--- Passage ---
··········
Wolfgang Deutsch-Pernsteiner

Supervised by Mona Singer

Wolfgang Deutsch-Pernsteiner is a PhD candidate at the Department of Philosophy at the University of Vienna and a fellow of the Austrian Academy of Sciences. His dissertation project, "The Poverty of Our Technosocial Freedom/Die Armut unserer technosozialen Freiheit", aims at re-actualizing Critical Theory in the light of climate change. He revisits a central argument of Critical Theory, articulated in the works of Adorno, Benjamin, Horkheimer, and Marcuse, according to which the entanglement of technologies with relations of domination suppresses the flourishing of meaningful human relations to the world and the realization of the emancipatory potentials that technological developments hold. For these conditions he coins the term "techno-pathologies". 


Ding Yushan

Supervised by Hans Bernhard Schmid

Ding Yushan is a visiting PhD candidate from Wuhan University, China. She has a strong interest in moral philosophy, and now she is trying to figure out what is morality, what is the difference between ethics and science,and how we could defend for a moral theory. In her dissertation, she is going to defend for a kind of moral universalism.


Arianna Dini

Supervised by Mark Coeckelbergh

Arianna Dini is a PhD candidate at the Department of Philosophy, University of Vienna, and the Northwestern Italian Philosophy Consortium (FINO). Her project, "The Political Economy of Algorithmic Pricing" explores the ethical problems arising within consumer-to-platform internet commerce, and aims to propose regulatory solutions. Her research interests include theories of property, just price theory, marginalism, market freedom, exploitation, privacy, and internet regulation. 


Dagmar Dotting

Supervised by Georg Stenger


Bishakha Dutta

Supervised by George Karamanolis

Bishakha Dutta is a PhD candidate at the Department of Philosophy, University of Vienna. She is currently working on a PhD project that studies the economic concepts laid out by Cicero in his work De Officiis vis-à-vis the views of the Stoics on private property. Bishakha Dutta has a strong interest in Ancient Greek and Roman Philosophy, History of Philosophy and the Ancient languages - Ancient Greek and Latin.
··········
Rows showing where targets appear:
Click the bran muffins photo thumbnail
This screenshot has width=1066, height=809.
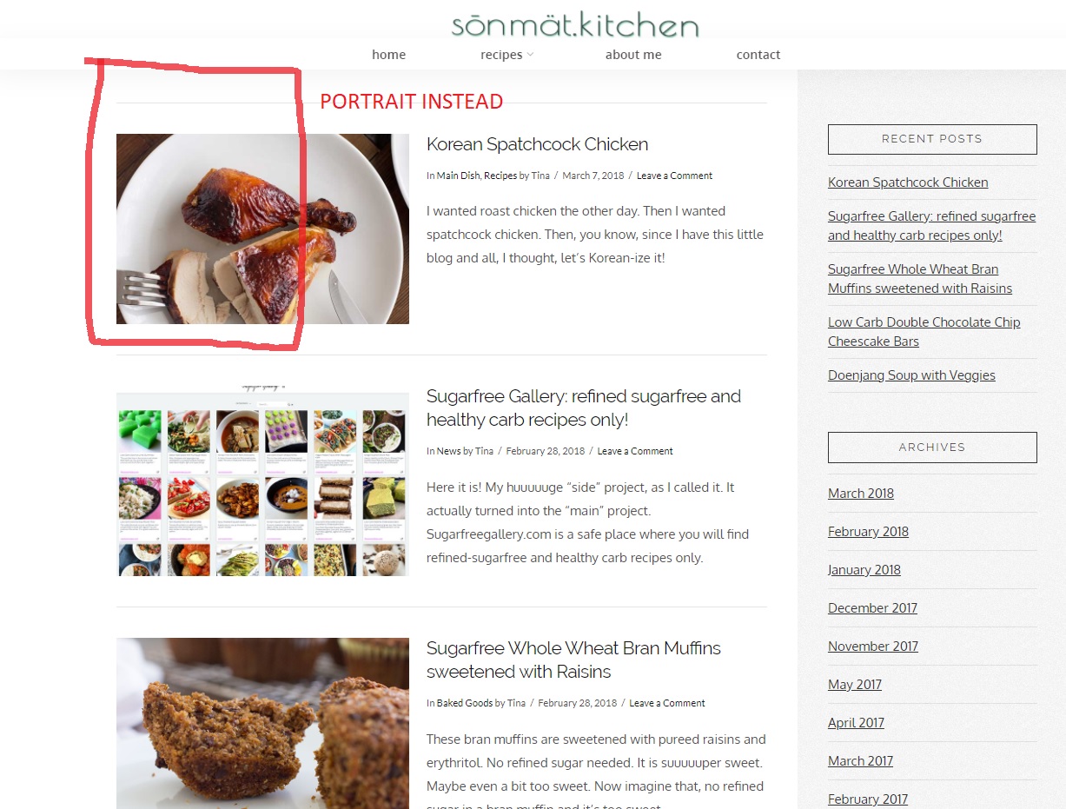click(x=262, y=723)
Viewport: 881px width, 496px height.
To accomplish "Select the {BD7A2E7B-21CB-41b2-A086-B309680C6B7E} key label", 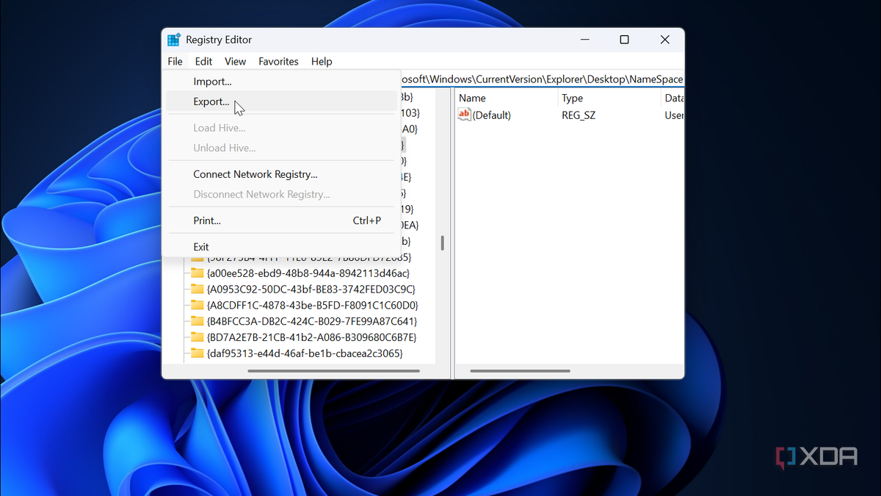I will pyautogui.click(x=311, y=337).
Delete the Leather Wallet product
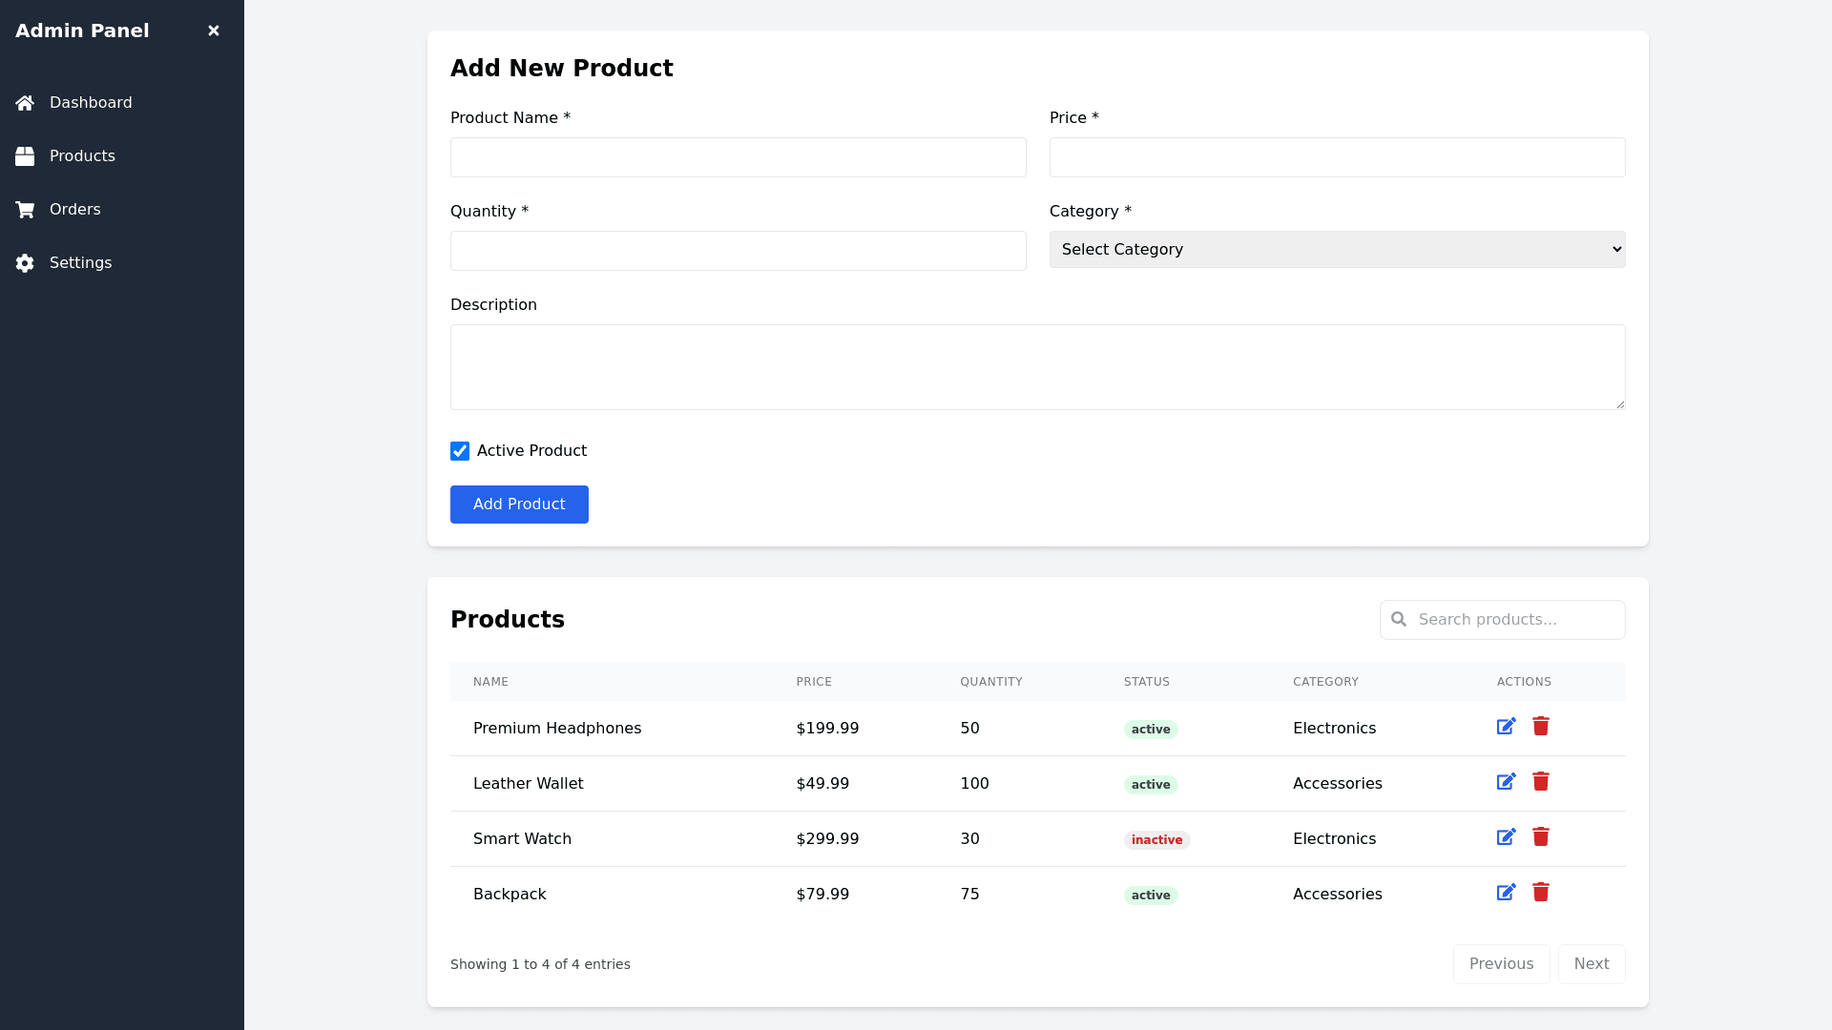Viewport: 1832px width, 1030px height. click(1541, 782)
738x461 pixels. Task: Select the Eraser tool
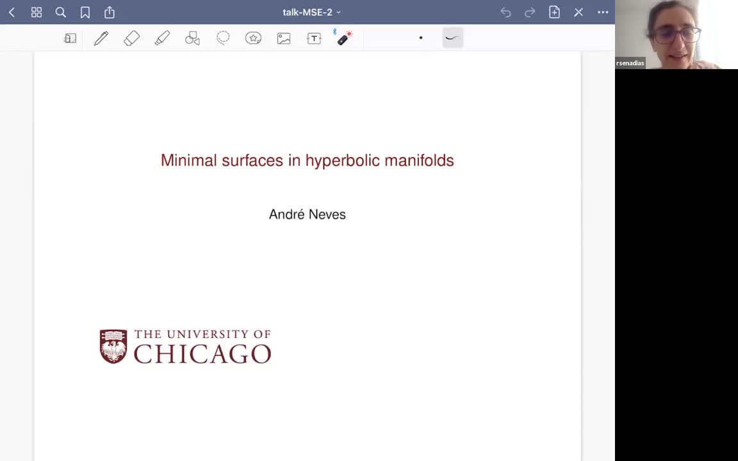[x=131, y=38]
··········
--- Task requirements ---
Please repeat the part of the doctoral candidate profiles that opens with the words containing "Supervised by Georg Stenger" and closes with "Greek and Latin.", changing "Stoics" to "Epicureans".

--- Solution ---
Supervised by Georg Stenger


Bishakha Dutta

Supervised by George Karamanolis

Bishakha Dutta is a PhD candidate at the Department of Philosophy, University of Vienna. She is currently working on a PhD project that studies the economic concepts laid out by Cicero in his work De Officiis vis-à-vis the views of the Epicureans on private property. Bishakha Dutta has a strong interest in Ancient Greek and Roman Philosophy, History of Philosophy and the Ancient languages - Ancient Greek and Latin.